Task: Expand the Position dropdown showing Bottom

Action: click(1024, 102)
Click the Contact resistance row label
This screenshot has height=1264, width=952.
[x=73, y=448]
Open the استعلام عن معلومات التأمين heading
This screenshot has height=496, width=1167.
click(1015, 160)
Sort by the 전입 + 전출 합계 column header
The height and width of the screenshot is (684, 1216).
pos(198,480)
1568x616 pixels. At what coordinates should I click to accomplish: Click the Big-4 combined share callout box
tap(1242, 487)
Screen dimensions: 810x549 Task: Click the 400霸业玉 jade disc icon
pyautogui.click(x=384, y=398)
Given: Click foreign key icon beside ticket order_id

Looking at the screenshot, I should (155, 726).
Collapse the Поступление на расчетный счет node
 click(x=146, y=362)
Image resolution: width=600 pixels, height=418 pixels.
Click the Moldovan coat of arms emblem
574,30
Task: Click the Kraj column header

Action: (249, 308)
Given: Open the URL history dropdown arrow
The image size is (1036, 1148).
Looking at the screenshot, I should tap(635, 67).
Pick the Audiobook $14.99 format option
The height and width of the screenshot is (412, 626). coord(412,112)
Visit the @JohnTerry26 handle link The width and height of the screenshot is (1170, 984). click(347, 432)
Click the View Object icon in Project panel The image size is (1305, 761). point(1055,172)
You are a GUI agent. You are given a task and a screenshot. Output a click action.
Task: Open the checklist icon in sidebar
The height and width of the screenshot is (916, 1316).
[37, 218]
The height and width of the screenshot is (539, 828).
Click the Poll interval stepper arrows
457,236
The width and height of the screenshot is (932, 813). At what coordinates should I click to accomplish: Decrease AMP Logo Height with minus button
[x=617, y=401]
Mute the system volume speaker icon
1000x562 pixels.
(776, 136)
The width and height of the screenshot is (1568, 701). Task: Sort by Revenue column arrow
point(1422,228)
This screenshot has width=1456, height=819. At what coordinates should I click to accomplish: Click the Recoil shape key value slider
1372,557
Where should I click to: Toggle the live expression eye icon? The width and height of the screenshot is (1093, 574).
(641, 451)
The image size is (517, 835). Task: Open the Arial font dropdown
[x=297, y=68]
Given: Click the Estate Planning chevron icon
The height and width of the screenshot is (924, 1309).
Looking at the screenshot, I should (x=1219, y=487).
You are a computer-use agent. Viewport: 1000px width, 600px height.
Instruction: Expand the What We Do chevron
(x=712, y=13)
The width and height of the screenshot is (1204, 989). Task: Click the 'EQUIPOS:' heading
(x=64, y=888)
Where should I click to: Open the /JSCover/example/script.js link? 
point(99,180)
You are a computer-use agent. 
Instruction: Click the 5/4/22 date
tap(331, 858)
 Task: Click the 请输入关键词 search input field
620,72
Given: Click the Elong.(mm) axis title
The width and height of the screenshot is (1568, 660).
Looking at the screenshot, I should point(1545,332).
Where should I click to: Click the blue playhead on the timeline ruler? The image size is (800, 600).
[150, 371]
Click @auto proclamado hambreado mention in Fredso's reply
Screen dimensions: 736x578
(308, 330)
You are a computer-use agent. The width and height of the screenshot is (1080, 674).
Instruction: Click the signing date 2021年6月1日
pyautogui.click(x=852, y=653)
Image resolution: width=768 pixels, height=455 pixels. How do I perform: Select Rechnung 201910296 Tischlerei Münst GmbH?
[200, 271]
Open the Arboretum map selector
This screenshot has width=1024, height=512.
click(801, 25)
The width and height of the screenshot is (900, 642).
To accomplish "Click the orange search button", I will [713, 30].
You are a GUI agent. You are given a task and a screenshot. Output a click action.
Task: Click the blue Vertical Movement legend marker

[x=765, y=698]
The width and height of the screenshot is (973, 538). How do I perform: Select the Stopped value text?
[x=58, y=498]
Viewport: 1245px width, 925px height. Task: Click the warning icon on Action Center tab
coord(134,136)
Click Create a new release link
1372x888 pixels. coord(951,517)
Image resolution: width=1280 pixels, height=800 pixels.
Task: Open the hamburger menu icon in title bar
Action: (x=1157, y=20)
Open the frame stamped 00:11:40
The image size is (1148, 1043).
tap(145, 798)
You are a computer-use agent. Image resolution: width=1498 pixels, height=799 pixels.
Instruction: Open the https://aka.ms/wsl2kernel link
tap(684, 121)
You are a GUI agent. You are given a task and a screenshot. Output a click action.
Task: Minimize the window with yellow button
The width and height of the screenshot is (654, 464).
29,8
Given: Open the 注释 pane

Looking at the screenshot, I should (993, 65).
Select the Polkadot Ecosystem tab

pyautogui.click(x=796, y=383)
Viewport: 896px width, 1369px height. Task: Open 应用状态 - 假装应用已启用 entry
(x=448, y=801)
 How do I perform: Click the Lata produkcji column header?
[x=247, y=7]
....
• **EXERCISE TASK**
Reproduce all of the data above verbatim, line for line.

• **SOLVED PROBLEM**
Task: Expand the Position dropdown showing Bottom

Action: click(1024, 102)
Click the Contact resistance row label
This screenshot has height=1264, width=952.
[x=73, y=448]
Open the استعلام عن معلومات التأمين heading
This screenshot has height=496, width=1167.
click(1015, 160)
Sort by the 전입 + 전출 합계 column header
The height and width of the screenshot is (684, 1216).
pos(198,480)
1568x616 pixels. At what coordinates should I click to accomplish: Click the Big-4 combined share callout box
tap(1242, 487)
Screen dimensions: 810x549 Task: Click the 400霸业玉 jade disc icon
pyautogui.click(x=384, y=398)
Given: Click foreign key icon beside ticket order_id

Looking at the screenshot, I should (155, 726).
Collapse the Поступление на расчетный счет node
 click(x=146, y=362)
Image resolution: width=600 pixels, height=418 pixels.
Click the Moldovan coat of arms emblem
574,30
Task: Click the Kraj column header

Action: (249, 308)
Given: Open the URL history dropdown arrow
The image size is (1036, 1148).
Looking at the screenshot, I should tap(635, 67).
Pick the Audiobook $14.99 format option
The height and width of the screenshot is (412, 626). coord(412,112)
Visit the @JohnTerry26 handle link The width and height of the screenshot is (1170, 984). click(347, 432)
Click the View Object icon in Project panel The image size is (1305, 761). point(1055,172)
You are a GUI agent. You are given a task and a screenshot. Output a click action.
Task: Open the checklist icon in sidebar
The height and width of the screenshot is (916, 1316).
[37, 218]
The height and width of the screenshot is (539, 828).
Click the Poll interval stepper arrows
457,236
The width and height of the screenshot is (932, 813). At what coordinates should I click to accomplish: Decrease AMP Logo Height with minus button
[x=617, y=401]
Mute the system volume speaker icon
1000x562 pixels.
(776, 136)
The width and height of the screenshot is (1568, 701). Task: Sort by Revenue column arrow
point(1422,228)
This screenshot has width=1456, height=819. At what coordinates should I click to accomplish: Click the Recoil shape key value slider
1372,557
Where should I click to: Toggle the live expression eye icon? The width and height of the screenshot is (1093, 574).
(641, 451)
The image size is (517, 835). Task: Open the Arial font dropdown
[x=297, y=68]
Given: Click the Estate Planning chevron icon
The height and width of the screenshot is (924, 1309).
Looking at the screenshot, I should (x=1219, y=487).
You are a computer-use agent. Viewport: 1000px width, 600px height.
Instruction: Expand the What We Do chevron
(x=712, y=13)
The width and height of the screenshot is (1204, 989). Task: Click the 'EQUIPOS:' heading
(x=64, y=888)
Where should I click to: Open the /JSCover/example/script.js link? 
point(99,180)
You are a computer-use agent. 
Instruction: Click the 5/4/22 date
tap(331, 858)
 Task: Click the 请输入关键词 search input field
620,72
Given: Click the Elong.(mm) axis title
The width and height of the screenshot is (1568, 660).
Looking at the screenshot, I should point(1545,332).
Where should I click to: Click the blue playhead on the timeline ruler? The image size is (800, 600).
[150, 371]
Click @auto proclamado hambreado mention in Fredso's reply
Screen dimensions: 736x578
(308, 330)
You are a computer-use agent. The width and height of the screenshot is (1080, 674).
Instruction: Click the signing date 2021年6月1日
pyautogui.click(x=852, y=653)
Image resolution: width=768 pixels, height=455 pixels. How do I perform: Select Rechnung 201910296 Tischlerei Münst GmbH?
[200, 271]
Open the Arboretum map selector
This screenshot has width=1024, height=512.
click(801, 25)
The width and height of the screenshot is (900, 642).
To accomplish "Click the orange search button", I will [713, 30].
You are a GUI agent. You are given a task and a screenshot. Output a click action.
Task: Click the blue Vertical Movement legend marker

[x=765, y=698]
The width and height of the screenshot is (973, 538). How do I perform: Select the Stopped value text?
[x=58, y=498]
Viewport: 1245px width, 925px height. Task: Click the warning icon on Action Center tab
coord(134,136)
Click Create a new release link
1372x888 pixels. coord(951,517)
Image resolution: width=1280 pixels, height=800 pixels.
Task: Open the hamburger menu icon in title bar
Action: (x=1157, y=20)
Open the frame stamped 00:11:40
The image size is (1148, 1043).
tap(145, 798)
You are a computer-use agent. Image resolution: width=1498 pixels, height=799 pixels.
Instruction: Open the https://aka.ms/wsl2kernel link
tap(684, 121)
You are a GUI agent. You are given a task and a screenshot. Output a click action.
Task: Minimize the window with yellow button
The width and height of the screenshot is (654, 464).
29,8
Given: Open the 注释 pane

Looking at the screenshot, I should (993, 65).
Select the Polkadot Ecosystem tab

pyautogui.click(x=796, y=383)
Viewport: 896px width, 1369px height. Task: Open 应用状态 - 假装应用已启用 entry
(x=448, y=801)
 How do I perform: Click the Lata produkcji column header?
[x=247, y=7]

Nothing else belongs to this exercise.